The Standard & Poor’s 500 index rose 20.82 points, or 1.3 percent, to 1,643.38. The Nasdaq composite rose 45.16 points, or 1.3 percent, to 3,469.22.
At the current pace of job and population growth, it would take nearly five years to get the economy back to the low unemployment rate it enjoyed when the recession officially began in December 2007.
“I feel hopeless, and that just makes it hard,” said Sherry Lockhart, 53, of Enumclaw. She was laid off by the state’s Liquor Control Board a year ago, when voters privatized liquor sales, and her jobless benefits are about to be slashed as a result of federal spending cuts. “I just feel I’ve done my best over the years, and I feel like I haven’t failed the system. The system has failed me, and millions more (people).”
Still, the cause behind the uptick in the unemployment rate, at least, was mildly encouraging: More people joined the labor force, perhaps indicating that Americans who have been sitting on the sidelines feel they finally have a chance at finding a job.
“It’s a decent report, but it’s not by any means robust,” said Conrad DeQuadros, senior economist at RDQ Economics, a research firm.
“It’s certainly not strong enough to get the Fed to make any significant changes at its meeting in June,” he said, referring to speculation the Federal Reserve might consider tapering its stimulus measures if the jobs numbers came in strong.
Consumers have also been relatively upbeat recently. A New York Times/CBS News poll conducted May 31 to June 4 found that 39 percent of respondents think the condition of the economy is very or fairly good, the highest share saying this since President Obama took office and even since the recession began.
Despite signs of optimism from consumers and investors, other indicators of the health of the economy and the job market have been mixed. Average weekly hours and average hourly earnings, for example, have shown little improvement in recent months, according to the Labor Department. Wages are up 2 percent from a year earlier, which bodes poorly for consumer spending.
“The wage gains are very disconcerting, and particularly strange when you see these surveys of employers who say they have positions they can’t fill,” said Ian Shepherdson, chief economist at Pantheon Macroeconomics. “That means they should be bidding up wages.”
Wage growth may be held back by the composition of new jobs being created, he said, as there are a lot of jobs being added in low-paying sectors like retail. Restaurants and bars, for example, have added 337,000 jobs over the last year, and that category now makes up about 7.6 percent of all payroll jobs, its largest share on record.

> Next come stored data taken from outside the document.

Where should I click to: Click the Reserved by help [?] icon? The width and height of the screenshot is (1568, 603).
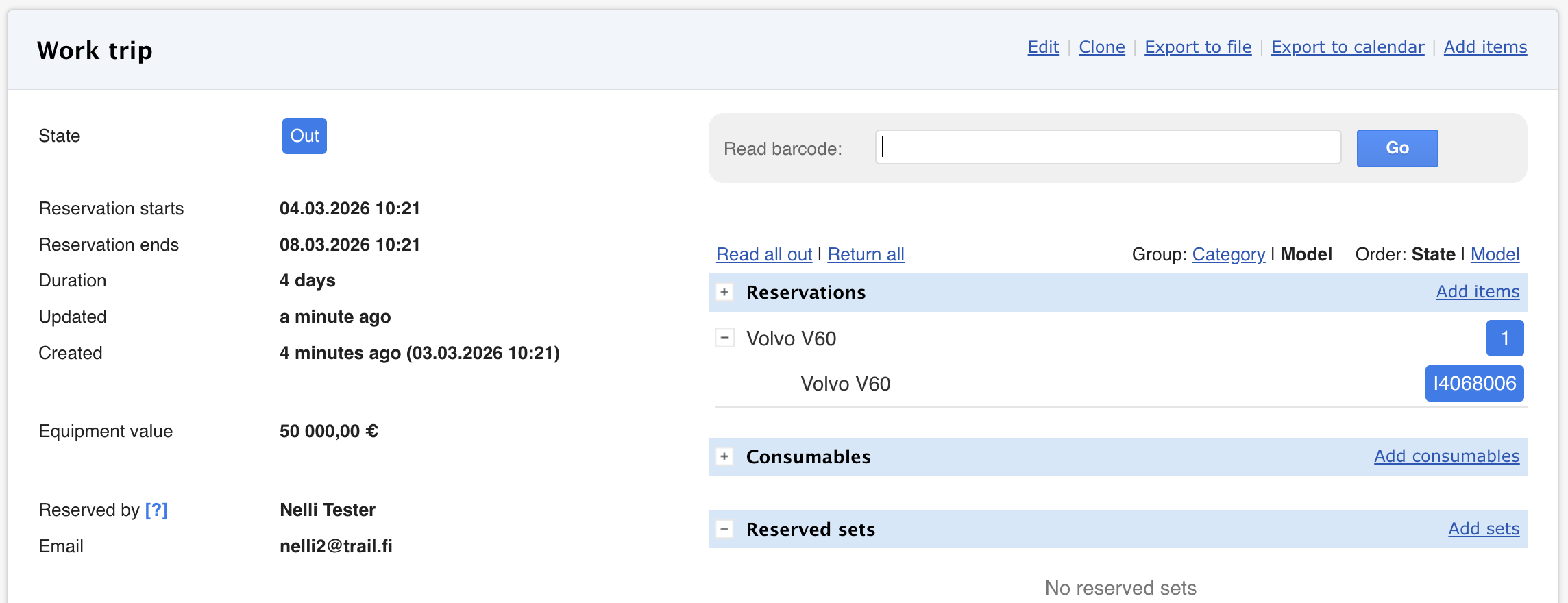[x=156, y=510]
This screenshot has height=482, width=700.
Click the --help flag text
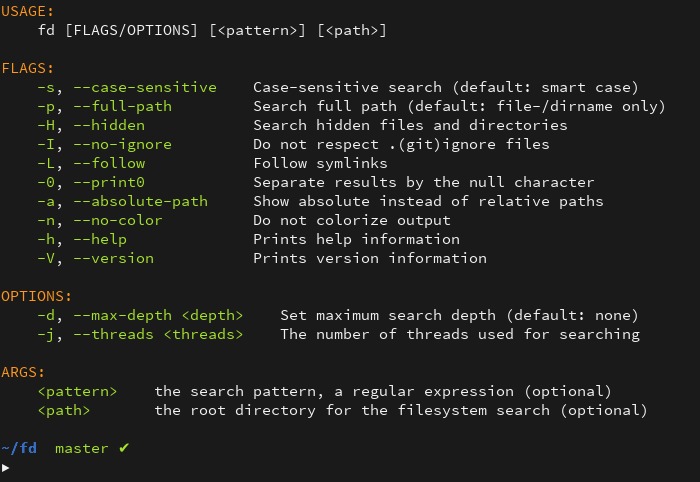coord(100,240)
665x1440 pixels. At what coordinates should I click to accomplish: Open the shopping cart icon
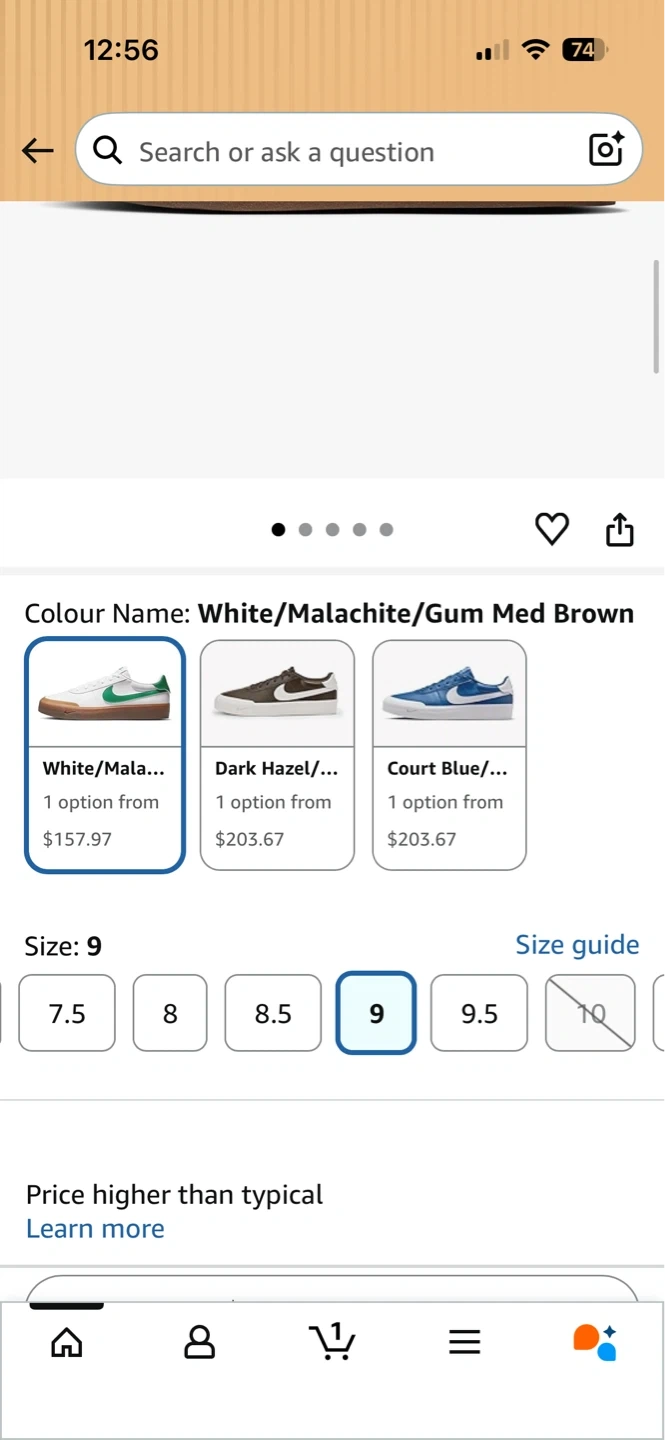coord(332,1341)
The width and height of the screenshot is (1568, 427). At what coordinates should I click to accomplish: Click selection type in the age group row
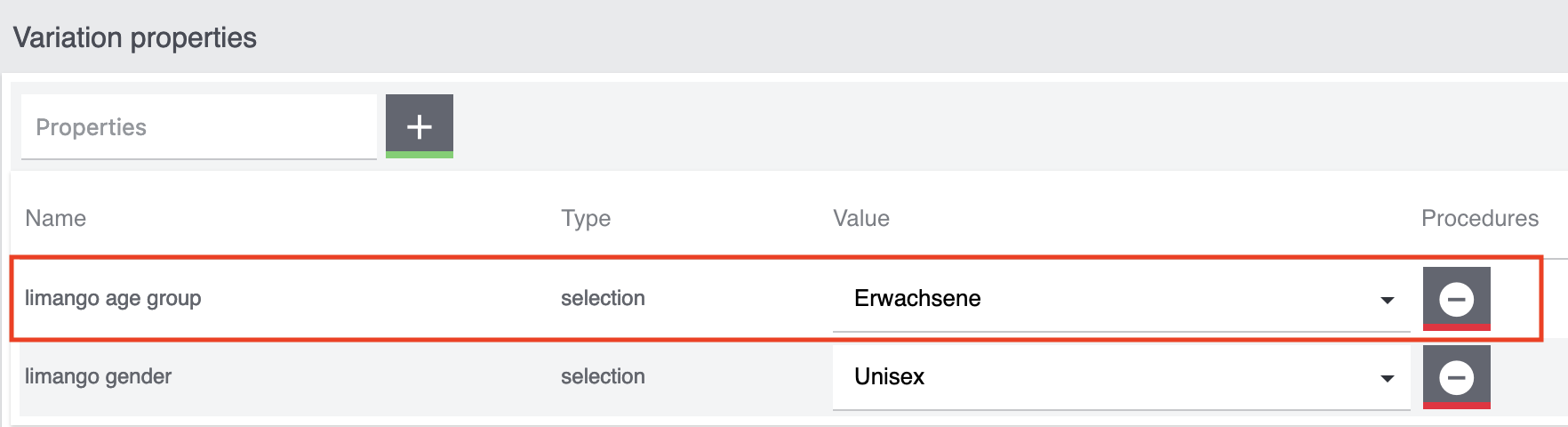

The other big industry to add jobs in May was professional and business services, particularly in temporary-help services. Temp-services employment has been growing for six straight months now, and as of May, about 2 percent of all U.S. jobs were in the sector.
The federal government, on the other hand, lost 14,000 jobs in May, presumably a result of the across-the-board federal spending cuts, known as the sequester, implemented by Congress in March.
“With the recovery gaining traction, now is not the time for Washington to impose self-inflicted wounds on the economy,” said Alan Krueger, Obama’s chairman of the Council of Economic Advisers, in a statement. “The administration continues to urge Congress to replace the sequester with balanced deficit reduction, while working to put in place measures to create middle-class jobs, such as by rebuilding our roads and bridges and promoting American manufacturing.”